The last time I stopped at a Cracker Barrel was several years ago, somewhere in Arizona.
Im sure the logo made the food better for you.

I remember it was crowded, noisy, and the food wasn't that great. I see one every once in a while when I'm on the road, but I haven't bothered to stop since.
So.you don't give a shit about cracker barrel, regardless of their marketing decisions.

Thanks for confirming
 

Anyone with 3 brain cells could have figured it out on their ownsies. Which excludes you but you could have asked your mom to help you like she normally does when you get all frustrated by all those big words.
 
Anyone with 3 brain cells could have figured it out on their ownsies. Which excludes you but you could have asked your mom to help you like she normally does when you get all frustrated by all those big words.
I bet this made sense on your Adderall riddled bird brain, Derpy. Are you at the bar with babyboozer?
 
Maga clowns pay really pick the important issues to give a fuck about, don't they?

Yup, we sure do. We pick things like jobs, wages, family, security, and prosperity as the important issues while letting things like skin color, religion, ethnicity, and sexual preferences fall by the wayside.
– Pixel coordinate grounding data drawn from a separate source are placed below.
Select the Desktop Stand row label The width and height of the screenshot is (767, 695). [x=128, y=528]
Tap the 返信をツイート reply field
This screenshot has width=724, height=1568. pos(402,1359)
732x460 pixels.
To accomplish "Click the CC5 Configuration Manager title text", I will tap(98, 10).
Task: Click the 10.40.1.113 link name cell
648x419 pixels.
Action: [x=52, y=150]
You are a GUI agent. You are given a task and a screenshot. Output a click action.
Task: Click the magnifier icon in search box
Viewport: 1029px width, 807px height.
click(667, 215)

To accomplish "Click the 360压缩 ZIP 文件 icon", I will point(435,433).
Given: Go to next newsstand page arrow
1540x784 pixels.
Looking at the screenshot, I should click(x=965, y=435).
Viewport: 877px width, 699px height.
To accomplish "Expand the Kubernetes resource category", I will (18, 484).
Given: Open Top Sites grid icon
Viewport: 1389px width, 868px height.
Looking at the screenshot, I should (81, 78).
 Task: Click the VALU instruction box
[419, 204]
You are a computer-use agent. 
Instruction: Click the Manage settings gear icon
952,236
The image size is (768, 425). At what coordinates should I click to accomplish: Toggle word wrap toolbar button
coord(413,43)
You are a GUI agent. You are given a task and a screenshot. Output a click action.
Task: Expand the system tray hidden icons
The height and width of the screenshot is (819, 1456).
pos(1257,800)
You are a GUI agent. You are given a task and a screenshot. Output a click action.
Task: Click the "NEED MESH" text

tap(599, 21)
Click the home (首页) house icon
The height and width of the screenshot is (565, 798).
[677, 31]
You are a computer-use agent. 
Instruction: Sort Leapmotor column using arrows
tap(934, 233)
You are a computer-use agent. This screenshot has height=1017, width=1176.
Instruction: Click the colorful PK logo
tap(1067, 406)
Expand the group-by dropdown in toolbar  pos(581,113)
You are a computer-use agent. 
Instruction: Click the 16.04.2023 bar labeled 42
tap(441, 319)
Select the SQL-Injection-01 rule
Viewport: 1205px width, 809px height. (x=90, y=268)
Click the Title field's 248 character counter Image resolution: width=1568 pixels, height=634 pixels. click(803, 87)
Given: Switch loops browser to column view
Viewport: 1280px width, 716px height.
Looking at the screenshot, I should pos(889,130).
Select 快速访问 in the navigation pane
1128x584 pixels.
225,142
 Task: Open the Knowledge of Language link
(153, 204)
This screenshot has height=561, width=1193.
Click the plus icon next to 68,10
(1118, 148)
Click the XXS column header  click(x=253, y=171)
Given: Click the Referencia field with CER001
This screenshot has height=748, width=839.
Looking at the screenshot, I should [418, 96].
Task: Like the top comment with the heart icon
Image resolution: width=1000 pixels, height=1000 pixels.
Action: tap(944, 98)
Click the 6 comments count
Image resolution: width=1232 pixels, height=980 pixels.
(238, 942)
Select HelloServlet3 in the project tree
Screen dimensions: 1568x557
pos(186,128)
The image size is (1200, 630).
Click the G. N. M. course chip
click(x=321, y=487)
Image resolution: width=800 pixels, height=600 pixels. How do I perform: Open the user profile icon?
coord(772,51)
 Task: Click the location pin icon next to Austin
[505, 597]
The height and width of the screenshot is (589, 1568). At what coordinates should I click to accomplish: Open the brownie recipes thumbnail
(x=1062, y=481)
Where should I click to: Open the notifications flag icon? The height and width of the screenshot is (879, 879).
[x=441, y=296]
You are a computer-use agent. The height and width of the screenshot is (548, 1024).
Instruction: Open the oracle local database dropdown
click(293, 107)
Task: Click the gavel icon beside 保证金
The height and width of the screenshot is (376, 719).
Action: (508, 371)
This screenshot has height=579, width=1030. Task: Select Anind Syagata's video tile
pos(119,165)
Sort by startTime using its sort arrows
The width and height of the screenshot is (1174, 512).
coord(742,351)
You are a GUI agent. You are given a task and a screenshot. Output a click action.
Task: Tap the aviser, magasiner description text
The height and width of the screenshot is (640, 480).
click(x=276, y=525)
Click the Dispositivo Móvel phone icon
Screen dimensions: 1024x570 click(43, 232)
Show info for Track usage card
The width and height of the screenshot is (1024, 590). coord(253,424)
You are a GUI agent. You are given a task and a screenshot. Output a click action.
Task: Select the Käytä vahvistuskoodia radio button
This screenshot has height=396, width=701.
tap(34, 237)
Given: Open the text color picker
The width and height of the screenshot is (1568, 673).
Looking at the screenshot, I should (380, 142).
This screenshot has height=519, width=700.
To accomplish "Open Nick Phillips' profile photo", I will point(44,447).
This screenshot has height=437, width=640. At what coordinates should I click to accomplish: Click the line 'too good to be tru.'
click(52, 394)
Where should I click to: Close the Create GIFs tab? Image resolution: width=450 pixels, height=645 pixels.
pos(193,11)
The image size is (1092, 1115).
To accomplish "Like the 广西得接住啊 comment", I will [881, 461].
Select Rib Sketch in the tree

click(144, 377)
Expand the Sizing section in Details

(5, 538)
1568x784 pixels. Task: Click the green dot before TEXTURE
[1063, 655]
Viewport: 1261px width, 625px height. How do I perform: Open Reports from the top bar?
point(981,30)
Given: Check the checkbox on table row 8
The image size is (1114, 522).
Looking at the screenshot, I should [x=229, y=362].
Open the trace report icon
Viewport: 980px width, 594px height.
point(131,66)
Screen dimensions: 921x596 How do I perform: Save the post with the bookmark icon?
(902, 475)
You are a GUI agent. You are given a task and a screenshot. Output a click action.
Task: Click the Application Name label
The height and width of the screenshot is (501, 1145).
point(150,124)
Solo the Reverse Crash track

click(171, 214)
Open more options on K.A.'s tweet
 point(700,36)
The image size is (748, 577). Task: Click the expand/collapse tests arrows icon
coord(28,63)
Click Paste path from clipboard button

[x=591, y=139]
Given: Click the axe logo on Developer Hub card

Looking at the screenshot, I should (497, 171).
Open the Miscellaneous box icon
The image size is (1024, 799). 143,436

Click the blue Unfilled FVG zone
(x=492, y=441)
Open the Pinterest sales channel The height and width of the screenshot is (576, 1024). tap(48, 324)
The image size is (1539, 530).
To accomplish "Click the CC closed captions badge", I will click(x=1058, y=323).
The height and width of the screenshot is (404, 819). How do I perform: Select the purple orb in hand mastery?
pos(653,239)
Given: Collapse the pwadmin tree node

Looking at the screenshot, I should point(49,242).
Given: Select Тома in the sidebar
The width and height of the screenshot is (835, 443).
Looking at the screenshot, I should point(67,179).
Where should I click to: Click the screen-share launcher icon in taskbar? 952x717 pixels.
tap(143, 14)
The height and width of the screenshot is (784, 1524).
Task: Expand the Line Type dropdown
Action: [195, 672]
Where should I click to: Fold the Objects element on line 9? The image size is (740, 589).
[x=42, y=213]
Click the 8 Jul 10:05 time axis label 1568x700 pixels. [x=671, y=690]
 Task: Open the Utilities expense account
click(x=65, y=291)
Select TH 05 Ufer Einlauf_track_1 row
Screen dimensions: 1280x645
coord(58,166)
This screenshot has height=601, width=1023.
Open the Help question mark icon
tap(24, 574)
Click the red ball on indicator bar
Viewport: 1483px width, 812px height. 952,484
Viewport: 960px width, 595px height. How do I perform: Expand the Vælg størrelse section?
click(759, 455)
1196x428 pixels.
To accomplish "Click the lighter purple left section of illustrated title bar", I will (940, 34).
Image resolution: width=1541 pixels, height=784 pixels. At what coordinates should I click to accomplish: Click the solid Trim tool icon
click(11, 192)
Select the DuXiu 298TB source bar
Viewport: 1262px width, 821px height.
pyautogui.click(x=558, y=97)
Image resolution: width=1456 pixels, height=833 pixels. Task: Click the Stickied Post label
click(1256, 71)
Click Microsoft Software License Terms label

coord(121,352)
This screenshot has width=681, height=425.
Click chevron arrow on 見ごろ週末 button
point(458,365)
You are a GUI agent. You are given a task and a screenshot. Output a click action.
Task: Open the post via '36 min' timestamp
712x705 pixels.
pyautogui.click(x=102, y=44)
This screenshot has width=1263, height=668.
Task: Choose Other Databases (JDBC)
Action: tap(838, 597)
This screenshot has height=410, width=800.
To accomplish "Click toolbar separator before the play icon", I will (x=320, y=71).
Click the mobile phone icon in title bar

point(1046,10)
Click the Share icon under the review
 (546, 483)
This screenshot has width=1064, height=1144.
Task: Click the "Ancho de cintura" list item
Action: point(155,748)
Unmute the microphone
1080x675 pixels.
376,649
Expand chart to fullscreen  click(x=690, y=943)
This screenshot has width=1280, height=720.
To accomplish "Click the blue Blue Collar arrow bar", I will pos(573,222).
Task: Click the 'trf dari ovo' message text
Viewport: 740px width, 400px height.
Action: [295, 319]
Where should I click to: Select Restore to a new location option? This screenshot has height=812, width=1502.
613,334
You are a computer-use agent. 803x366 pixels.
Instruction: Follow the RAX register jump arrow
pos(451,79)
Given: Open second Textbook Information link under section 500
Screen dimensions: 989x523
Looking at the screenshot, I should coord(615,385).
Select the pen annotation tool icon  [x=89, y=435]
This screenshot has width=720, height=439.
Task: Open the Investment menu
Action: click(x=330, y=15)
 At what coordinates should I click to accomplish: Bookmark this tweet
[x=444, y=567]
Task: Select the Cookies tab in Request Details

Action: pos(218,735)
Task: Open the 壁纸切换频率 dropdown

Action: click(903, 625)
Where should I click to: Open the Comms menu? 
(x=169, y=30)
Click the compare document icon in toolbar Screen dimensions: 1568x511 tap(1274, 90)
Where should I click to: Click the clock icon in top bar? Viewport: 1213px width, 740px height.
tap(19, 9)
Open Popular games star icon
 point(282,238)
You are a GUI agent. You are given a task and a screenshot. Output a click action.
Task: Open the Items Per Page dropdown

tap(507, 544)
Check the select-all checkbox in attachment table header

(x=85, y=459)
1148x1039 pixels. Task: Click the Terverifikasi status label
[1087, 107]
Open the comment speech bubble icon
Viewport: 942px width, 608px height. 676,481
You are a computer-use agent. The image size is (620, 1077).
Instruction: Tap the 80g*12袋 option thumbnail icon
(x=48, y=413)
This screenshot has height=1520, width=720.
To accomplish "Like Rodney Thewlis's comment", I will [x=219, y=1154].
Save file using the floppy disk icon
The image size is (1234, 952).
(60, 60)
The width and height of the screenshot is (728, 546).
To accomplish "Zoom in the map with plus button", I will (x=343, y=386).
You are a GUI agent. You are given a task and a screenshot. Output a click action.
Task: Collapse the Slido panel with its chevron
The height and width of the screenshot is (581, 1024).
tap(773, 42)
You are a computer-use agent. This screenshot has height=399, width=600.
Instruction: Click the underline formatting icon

Not that you'd understand that since you probably believe that thinking with your dick makes you something other than just a dick.
 

To much noise and virtual confetti using too many words. A simple; We're Sorry would have sufficed. Instead what we get is a new PR campaign trying to CYA their old PR campaign's fuckup but only making it worse.

Newsflash to Cracker Barrel - you need to fire more than the CEO. You need to fire the PR department (en mass) and the Board of Directors for approving what happened. Because this wasn't a failure to read the room, it was an attempt to change not only our social culture but also Cracker Barrel's corporate culture at the company's expense and the good will of the public who are your customers.